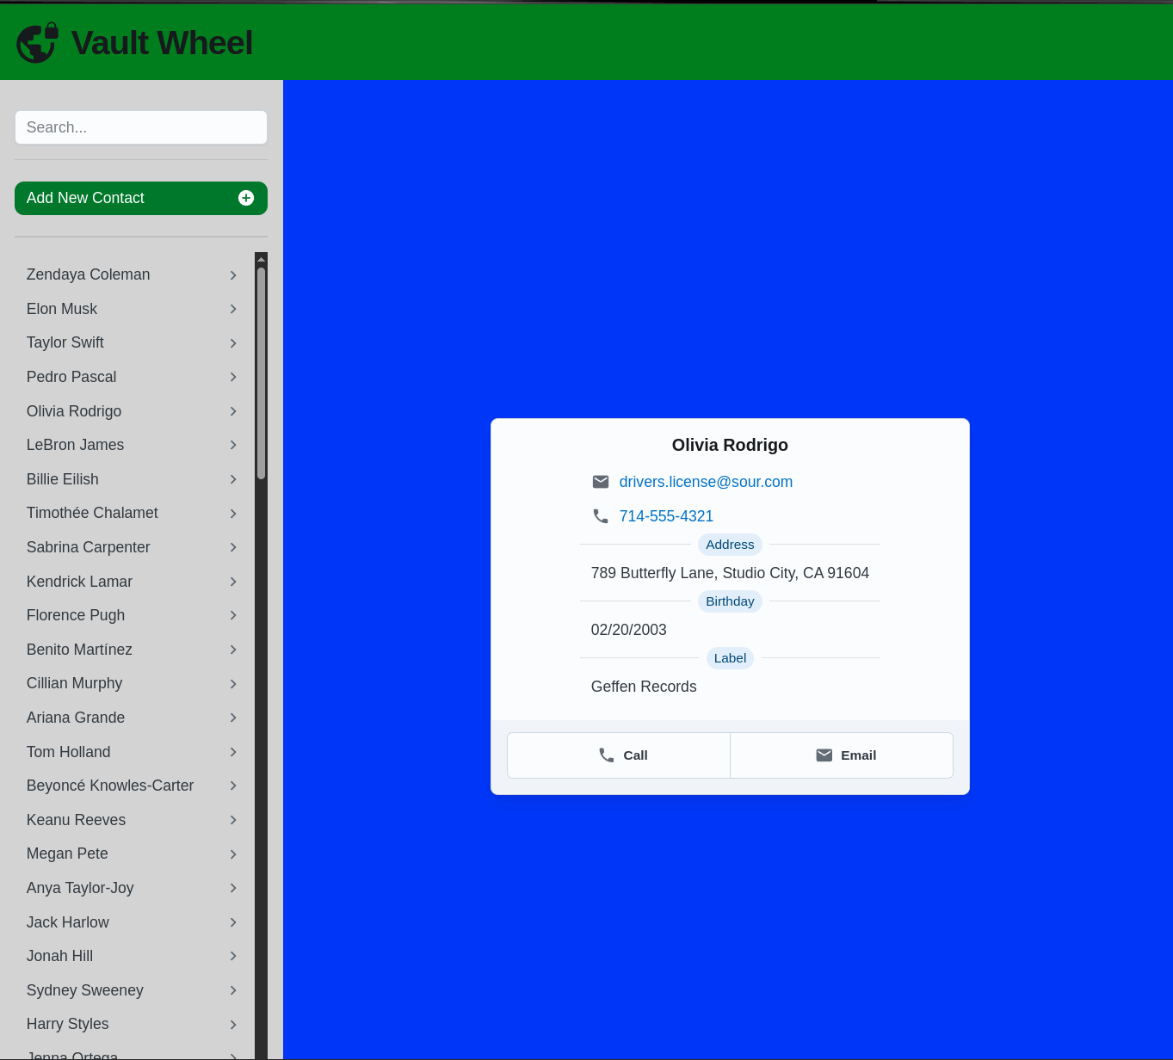This screenshot has width=1173, height=1060.
Task: Focus the Search input field
Action: pyautogui.click(x=141, y=127)
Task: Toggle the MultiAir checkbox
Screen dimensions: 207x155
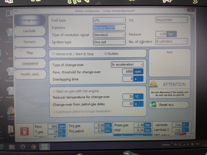Action: [x=106, y=54]
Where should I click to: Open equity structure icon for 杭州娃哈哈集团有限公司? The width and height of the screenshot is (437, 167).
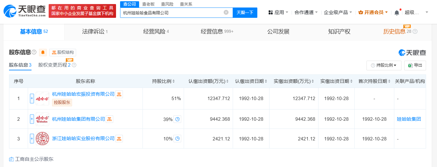(109, 119)
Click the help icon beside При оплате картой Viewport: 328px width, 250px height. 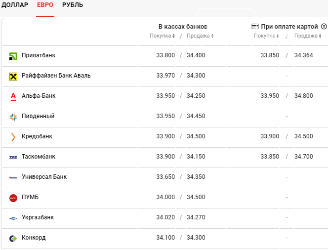click(324, 27)
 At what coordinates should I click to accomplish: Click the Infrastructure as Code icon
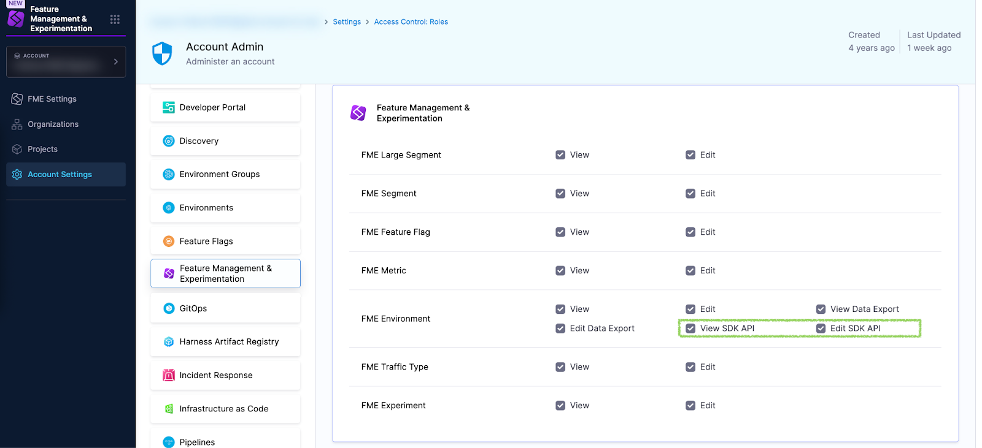coord(169,409)
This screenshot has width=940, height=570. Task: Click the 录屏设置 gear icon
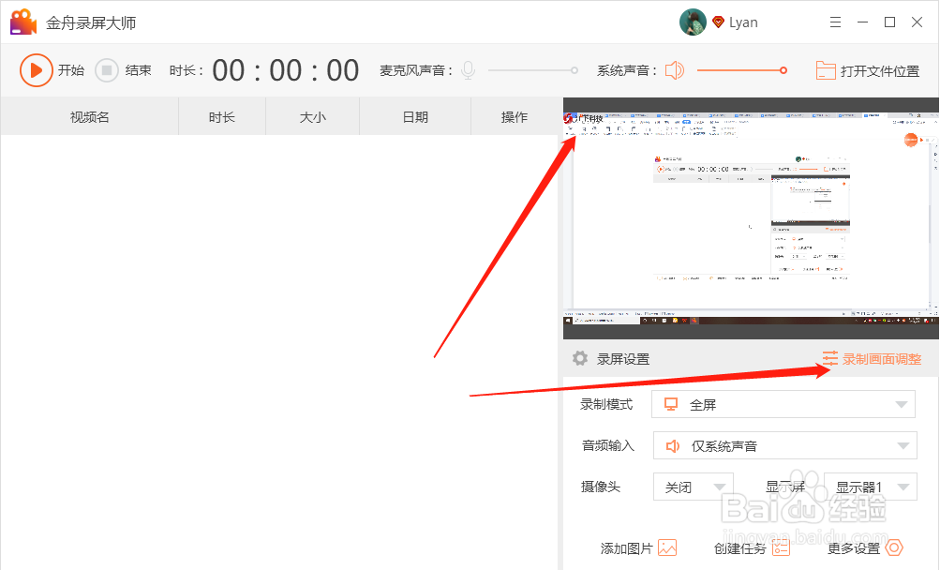pyautogui.click(x=581, y=358)
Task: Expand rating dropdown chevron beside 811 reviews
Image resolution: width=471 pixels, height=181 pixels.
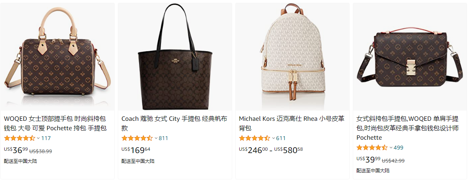Action: click(156, 138)
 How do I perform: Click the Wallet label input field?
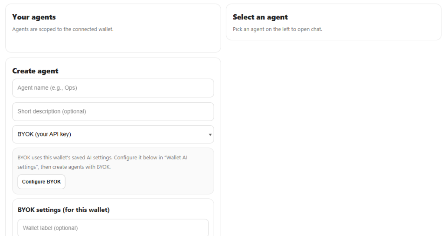[113, 228]
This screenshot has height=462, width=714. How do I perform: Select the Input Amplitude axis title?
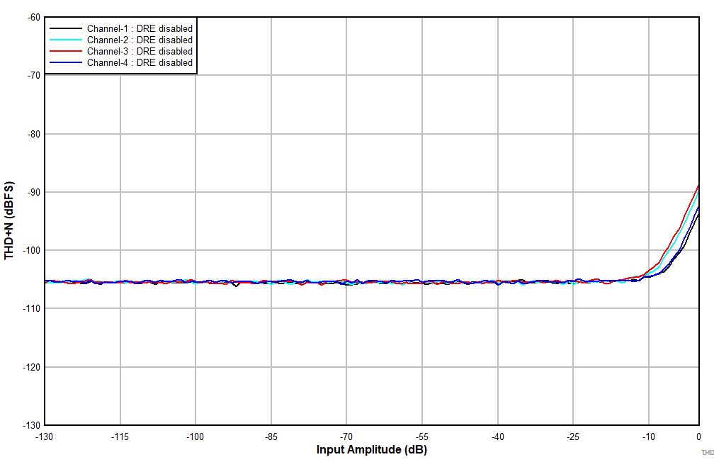point(371,449)
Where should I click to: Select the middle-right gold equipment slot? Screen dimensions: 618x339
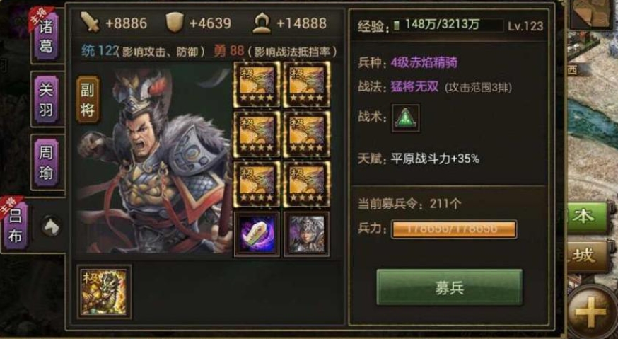[307, 134]
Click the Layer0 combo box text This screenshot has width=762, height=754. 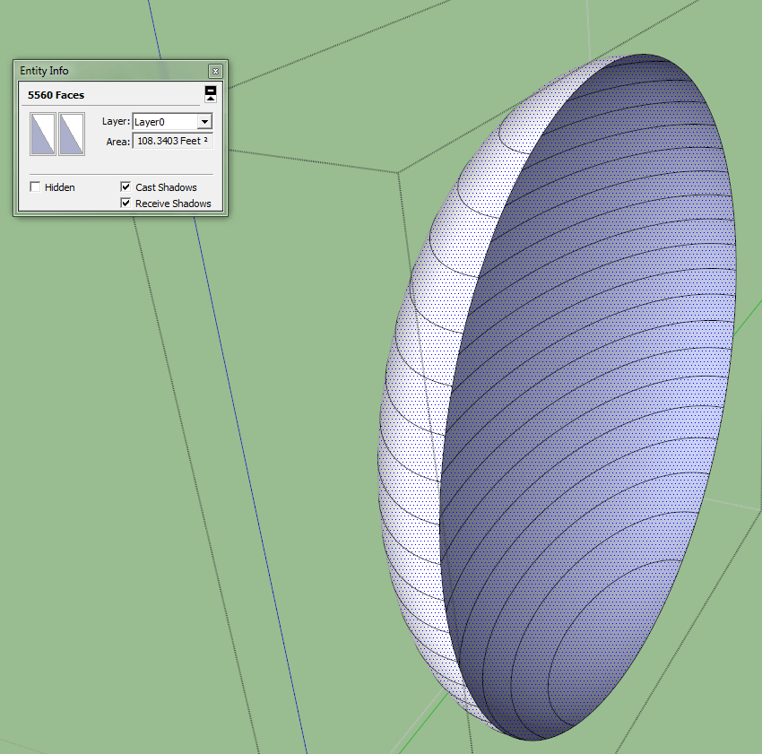tap(163, 122)
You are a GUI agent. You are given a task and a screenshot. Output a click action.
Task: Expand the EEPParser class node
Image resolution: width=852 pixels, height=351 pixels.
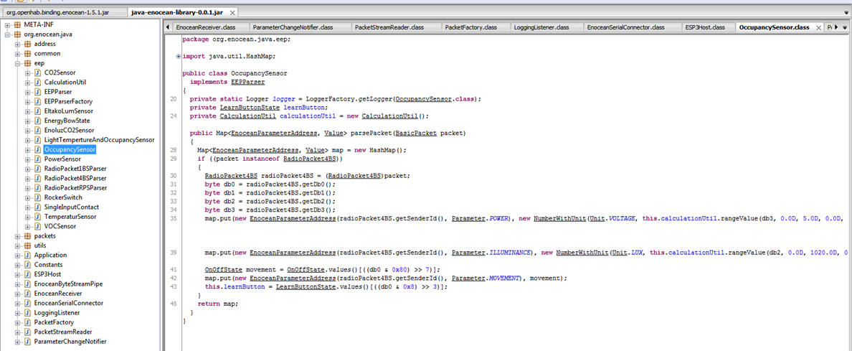[x=27, y=92]
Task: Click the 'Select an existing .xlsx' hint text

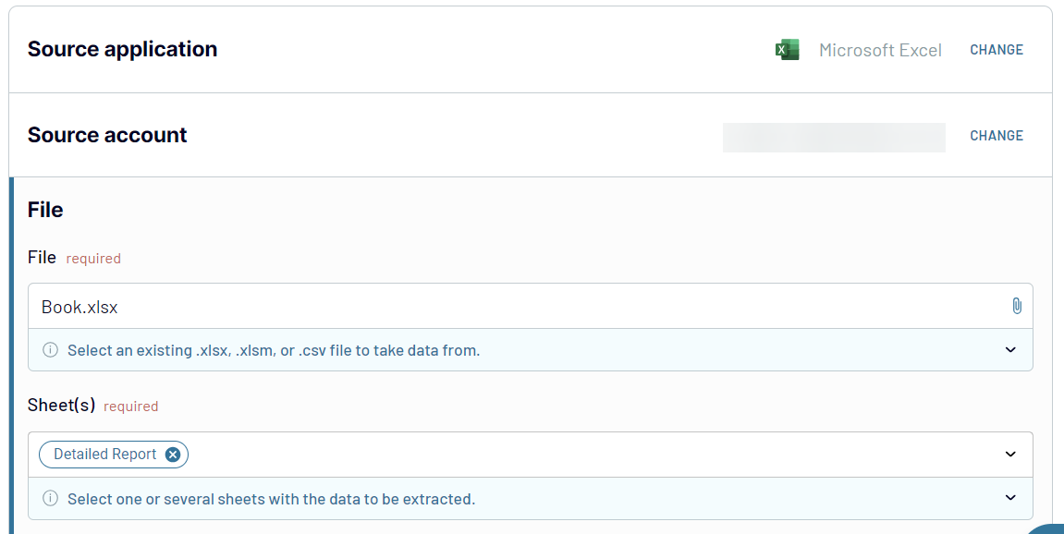Action: pos(274,351)
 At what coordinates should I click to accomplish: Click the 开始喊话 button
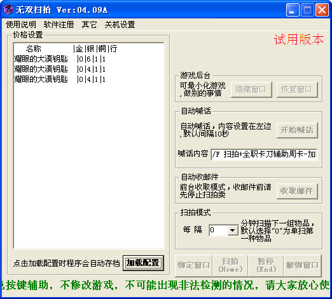[297, 130]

§ About this exercise
Omit the pictures and write out exactly the lines from the one containing "Task: Expand the EEPParser class node" through the last line of the material.

§ Output
Task: Expand the EEPParser class node
Image resolution: width=852 pixels, height=351 pixels.
[x=27, y=92]
Task: Click the 'Select an existing .xlsx' hint text

Action: pos(274,351)
 At what coordinates should I click to accomplish: Click the 开始喊话 button
[297, 130]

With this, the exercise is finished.